The great (un)bundle.
There are apparently only two ways to make money in business – bundling and unbundling. This came from an original Harvard Business Review Article from way back in 2014 but as Ben Thomson explains in detail, nothing has changed and in fact this is core to most tech companies’ business model. Certainly the recent announcement of Apple One shows that the world’s most valuable company is going all in on the bundle concept. They are more right than wrong.
VR + iPhone = the future of cinema?
A VR app, an iPhone and an imagination are now all that’s needed to make a blockbuster film.

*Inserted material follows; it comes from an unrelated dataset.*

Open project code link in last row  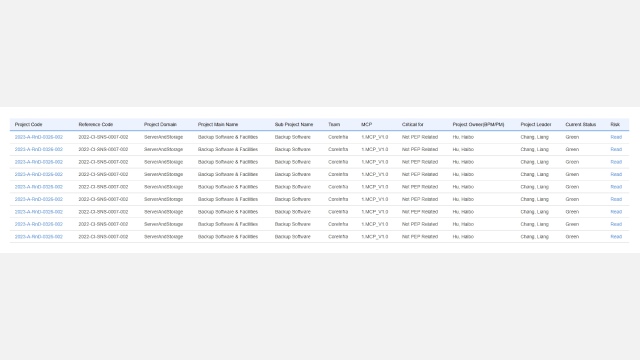pyautogui.click(x=39, y=237)
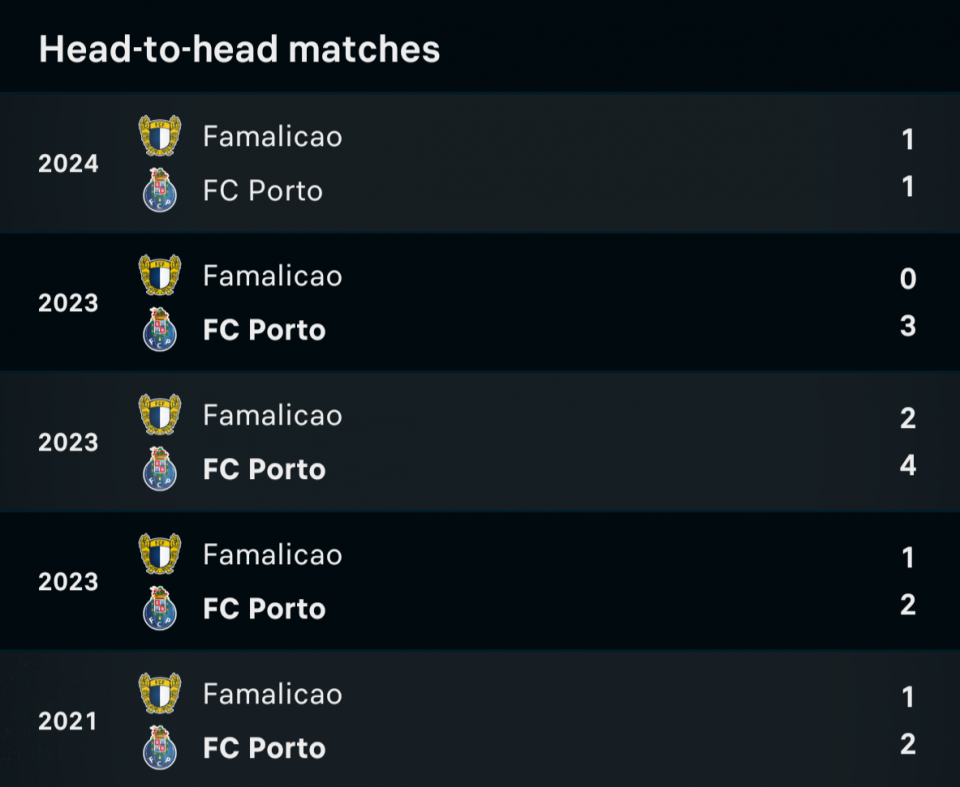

“The future is already here, it is just unevenly distributed” is the now famous 2003 quote from author William Gibson (Neuromancer) and one that I agree with 100%. The problem is not generally the innovation itself, it’s the refinement of that innovation and the problem of scale, the lack of a working ecosystem and insufficient democratisation of knowledge that is usually why there is a delay between the possible and actual.
So for years I’ve been hearing about VR, about the future of film, about the visual power of the iPhone but wow now we can see it coming together! To see how, check out the new VR film app Diorama and then take a look at what Steven Soderberg has created on an iPhone for his new Netflix release High Flying Bird.